• **ACTIVITY**:
Beginning with the line below that contains "Image resolution: width=1004" and ending with the line that contains "Given: Add page to favorites star icon", copy every line exactly. Copy nothing else.

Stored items
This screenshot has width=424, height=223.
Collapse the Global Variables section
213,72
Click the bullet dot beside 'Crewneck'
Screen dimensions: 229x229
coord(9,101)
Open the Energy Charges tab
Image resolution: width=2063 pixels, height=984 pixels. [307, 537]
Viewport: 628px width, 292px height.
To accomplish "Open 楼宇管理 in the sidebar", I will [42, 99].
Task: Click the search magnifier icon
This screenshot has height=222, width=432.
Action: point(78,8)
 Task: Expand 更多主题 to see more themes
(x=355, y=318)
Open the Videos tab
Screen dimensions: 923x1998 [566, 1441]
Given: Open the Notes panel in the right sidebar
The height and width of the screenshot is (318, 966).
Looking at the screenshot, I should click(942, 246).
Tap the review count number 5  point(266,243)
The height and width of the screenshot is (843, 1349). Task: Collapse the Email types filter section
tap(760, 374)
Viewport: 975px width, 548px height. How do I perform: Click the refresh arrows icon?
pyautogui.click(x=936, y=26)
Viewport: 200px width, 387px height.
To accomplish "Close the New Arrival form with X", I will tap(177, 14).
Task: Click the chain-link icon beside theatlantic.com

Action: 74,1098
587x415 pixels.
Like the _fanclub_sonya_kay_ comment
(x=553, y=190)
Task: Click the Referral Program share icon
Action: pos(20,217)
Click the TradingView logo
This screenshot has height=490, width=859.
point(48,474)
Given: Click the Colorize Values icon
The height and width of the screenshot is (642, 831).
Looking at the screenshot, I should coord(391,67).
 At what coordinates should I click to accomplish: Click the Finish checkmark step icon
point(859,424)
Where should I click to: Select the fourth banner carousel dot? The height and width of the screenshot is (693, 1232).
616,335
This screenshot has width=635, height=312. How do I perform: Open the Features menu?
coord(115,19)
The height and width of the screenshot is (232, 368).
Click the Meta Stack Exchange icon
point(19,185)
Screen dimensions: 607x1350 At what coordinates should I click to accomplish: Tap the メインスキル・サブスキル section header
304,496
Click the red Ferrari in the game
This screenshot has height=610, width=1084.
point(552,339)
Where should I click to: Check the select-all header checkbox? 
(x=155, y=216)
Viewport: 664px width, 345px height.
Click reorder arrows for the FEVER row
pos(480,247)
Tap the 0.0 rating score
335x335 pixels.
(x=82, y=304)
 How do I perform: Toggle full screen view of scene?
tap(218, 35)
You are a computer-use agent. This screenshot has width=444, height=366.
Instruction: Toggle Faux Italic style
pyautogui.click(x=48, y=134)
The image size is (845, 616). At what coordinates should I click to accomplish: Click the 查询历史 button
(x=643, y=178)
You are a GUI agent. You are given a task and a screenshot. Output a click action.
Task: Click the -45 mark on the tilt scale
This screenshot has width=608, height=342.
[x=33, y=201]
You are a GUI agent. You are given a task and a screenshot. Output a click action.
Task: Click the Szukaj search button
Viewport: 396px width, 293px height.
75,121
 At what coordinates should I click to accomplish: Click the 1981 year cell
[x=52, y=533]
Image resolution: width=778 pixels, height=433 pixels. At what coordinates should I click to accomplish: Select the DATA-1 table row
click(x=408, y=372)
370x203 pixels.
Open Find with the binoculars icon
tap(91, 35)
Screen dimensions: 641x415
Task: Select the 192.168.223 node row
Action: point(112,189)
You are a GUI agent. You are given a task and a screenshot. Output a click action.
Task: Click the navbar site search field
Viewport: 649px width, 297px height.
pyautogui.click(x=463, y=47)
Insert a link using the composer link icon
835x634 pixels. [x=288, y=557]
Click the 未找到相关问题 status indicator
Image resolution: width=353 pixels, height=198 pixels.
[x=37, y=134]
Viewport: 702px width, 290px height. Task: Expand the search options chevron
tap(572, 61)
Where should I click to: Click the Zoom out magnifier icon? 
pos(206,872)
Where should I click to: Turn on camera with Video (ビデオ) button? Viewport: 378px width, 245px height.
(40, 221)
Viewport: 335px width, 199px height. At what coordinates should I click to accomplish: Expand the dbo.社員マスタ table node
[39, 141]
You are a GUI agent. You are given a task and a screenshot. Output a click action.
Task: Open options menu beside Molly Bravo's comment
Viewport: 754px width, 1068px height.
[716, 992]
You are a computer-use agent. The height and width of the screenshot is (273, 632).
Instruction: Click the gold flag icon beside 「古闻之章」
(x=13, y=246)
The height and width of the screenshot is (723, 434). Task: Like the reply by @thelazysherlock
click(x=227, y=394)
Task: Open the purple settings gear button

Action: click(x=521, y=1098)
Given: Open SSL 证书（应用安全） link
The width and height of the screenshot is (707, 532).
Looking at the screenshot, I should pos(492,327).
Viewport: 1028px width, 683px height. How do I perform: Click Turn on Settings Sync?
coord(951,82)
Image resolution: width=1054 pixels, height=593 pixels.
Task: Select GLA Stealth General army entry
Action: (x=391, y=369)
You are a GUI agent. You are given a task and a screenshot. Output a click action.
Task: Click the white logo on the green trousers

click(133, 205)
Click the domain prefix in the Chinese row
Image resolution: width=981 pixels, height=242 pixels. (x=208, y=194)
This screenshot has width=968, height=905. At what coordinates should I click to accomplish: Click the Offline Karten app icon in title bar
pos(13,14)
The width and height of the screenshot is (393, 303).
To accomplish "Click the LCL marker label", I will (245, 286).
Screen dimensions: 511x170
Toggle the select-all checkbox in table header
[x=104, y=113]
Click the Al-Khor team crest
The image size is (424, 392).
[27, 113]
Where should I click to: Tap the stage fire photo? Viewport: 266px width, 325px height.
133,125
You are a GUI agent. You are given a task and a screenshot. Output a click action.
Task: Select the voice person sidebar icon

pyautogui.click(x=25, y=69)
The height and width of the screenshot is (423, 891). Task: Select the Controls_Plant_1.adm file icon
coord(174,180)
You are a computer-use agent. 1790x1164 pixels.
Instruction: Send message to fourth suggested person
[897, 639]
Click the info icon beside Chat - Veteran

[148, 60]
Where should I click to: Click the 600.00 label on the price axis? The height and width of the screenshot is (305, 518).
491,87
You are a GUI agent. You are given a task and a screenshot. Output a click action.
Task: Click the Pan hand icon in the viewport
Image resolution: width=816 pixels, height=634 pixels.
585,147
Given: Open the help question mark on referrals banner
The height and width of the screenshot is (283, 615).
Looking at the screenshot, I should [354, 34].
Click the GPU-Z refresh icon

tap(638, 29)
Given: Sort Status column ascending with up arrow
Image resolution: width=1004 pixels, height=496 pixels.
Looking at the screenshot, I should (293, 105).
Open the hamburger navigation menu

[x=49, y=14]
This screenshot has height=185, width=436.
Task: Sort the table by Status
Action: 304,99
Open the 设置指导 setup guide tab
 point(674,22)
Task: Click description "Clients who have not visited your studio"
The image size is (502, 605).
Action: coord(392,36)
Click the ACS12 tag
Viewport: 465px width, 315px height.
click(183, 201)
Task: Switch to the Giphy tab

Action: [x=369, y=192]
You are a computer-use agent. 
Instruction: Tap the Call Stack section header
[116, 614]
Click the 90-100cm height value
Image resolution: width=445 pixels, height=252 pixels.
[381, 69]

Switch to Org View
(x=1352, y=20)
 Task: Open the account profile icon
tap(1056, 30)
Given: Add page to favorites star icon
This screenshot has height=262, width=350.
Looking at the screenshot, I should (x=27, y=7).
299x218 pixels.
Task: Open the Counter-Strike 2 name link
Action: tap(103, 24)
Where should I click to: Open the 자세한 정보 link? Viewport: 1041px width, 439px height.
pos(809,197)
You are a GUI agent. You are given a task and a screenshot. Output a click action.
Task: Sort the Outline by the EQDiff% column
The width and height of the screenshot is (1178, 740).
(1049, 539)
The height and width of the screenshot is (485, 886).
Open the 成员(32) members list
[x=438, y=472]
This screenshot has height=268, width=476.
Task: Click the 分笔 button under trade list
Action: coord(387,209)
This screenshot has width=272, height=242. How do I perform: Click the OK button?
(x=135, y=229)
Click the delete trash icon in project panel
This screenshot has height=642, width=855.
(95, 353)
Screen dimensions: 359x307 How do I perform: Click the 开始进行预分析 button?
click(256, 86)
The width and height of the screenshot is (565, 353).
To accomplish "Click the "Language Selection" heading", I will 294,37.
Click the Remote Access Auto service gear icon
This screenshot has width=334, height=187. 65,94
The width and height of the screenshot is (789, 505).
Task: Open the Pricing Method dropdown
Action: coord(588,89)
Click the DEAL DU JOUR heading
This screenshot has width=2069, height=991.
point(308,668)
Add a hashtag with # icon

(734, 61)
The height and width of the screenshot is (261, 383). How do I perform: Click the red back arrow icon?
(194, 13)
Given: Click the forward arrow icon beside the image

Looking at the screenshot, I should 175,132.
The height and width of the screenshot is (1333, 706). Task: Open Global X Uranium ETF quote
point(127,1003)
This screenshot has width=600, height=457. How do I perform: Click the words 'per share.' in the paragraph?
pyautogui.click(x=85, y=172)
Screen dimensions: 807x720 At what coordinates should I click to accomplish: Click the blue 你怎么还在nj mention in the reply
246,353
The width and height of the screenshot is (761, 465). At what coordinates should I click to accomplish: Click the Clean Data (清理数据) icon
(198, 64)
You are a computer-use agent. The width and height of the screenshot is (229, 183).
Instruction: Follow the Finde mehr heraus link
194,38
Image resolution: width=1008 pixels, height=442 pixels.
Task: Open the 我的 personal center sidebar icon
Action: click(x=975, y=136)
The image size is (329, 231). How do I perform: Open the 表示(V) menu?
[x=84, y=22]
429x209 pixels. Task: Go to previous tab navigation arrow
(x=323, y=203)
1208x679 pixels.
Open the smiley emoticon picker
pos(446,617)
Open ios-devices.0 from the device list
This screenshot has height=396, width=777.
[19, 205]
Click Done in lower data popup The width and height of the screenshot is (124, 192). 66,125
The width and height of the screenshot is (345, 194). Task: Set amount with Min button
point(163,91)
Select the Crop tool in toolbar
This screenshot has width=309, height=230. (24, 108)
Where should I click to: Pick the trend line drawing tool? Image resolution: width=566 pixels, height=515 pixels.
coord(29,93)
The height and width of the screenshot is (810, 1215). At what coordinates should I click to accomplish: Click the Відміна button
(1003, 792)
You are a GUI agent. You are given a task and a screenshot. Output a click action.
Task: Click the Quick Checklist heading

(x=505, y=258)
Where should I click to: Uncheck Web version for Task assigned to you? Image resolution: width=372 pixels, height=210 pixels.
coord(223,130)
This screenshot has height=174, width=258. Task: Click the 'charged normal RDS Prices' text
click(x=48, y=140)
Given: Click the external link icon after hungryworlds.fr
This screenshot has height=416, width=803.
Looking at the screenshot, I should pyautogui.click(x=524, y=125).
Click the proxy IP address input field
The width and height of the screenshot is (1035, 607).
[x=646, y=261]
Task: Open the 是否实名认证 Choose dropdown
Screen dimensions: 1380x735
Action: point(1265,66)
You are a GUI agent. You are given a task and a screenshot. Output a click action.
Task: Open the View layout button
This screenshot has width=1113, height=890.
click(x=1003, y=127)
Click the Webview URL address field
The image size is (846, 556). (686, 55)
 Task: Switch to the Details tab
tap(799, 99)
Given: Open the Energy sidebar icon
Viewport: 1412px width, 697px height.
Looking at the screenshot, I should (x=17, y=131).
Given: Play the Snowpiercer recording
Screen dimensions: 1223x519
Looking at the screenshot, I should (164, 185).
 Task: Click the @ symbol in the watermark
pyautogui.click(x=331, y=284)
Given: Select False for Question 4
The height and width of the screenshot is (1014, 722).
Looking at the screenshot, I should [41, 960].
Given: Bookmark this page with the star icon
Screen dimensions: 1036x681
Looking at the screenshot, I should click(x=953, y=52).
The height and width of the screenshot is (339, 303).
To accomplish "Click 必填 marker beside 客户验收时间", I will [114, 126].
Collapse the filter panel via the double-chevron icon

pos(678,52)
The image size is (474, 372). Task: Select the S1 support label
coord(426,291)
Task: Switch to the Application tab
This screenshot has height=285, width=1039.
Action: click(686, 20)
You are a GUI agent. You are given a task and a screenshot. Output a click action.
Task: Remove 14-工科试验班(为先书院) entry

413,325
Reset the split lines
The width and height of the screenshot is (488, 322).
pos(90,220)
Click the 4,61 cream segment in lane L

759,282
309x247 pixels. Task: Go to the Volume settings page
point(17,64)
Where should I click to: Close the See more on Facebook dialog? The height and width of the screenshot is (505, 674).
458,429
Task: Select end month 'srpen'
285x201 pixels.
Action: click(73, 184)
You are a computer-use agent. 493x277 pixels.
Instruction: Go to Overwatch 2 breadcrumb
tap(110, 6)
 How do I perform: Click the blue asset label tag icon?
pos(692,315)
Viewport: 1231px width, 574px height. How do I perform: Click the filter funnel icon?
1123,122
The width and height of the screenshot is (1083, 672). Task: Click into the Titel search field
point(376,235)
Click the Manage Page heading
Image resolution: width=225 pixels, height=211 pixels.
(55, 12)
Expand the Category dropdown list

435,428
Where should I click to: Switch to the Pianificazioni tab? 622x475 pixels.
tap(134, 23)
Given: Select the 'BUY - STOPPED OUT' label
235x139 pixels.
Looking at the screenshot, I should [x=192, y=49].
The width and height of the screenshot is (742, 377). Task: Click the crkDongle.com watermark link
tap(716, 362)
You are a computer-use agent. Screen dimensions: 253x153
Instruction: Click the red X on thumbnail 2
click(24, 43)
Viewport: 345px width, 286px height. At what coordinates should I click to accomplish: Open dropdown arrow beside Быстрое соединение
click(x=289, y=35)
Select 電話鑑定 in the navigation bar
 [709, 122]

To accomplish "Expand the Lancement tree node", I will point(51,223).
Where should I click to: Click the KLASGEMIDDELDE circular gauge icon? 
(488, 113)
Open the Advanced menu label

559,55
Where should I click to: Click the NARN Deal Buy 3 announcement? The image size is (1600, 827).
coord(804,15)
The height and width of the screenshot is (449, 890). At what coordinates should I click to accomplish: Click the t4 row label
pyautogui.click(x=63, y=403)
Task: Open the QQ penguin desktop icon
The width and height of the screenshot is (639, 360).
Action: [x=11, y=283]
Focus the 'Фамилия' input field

• **REPLY TO THE EXERCISE**:
Image resolution: width=1004 pixels, height=496 pixels.
Looking at the screenshot, I should (293, 105).
Open the hamburger navigation menu

[x=49, y=14]
This screenshot has height=185, width=436.
Task: Sort the table by Status
Action: 304,99
Open the 设置指导 setup guide tab
 point(674,22)
Task: Click description "Clients who have not visited your studio"
The image size is (502, 605).
Action: coord(392,36)
Click the ACS12 tag
Viewport: 465px width, 315px height.
click(183, 201)
Task: Switch to the Giphy tab

Action: [x=369, y=192]
You are a computer-use agent. 
Instruction: Tap the Call Stack section header
[116, 614]
Click the 90-100cm height value
Image resolution: width=445 pixels, height=252 pixels.
[381, 69]

Switch to Org View
(x=1352, y=20)
 Task: Open the account profile icon
tap(1056, 30)
Given: Add page to favorites star icon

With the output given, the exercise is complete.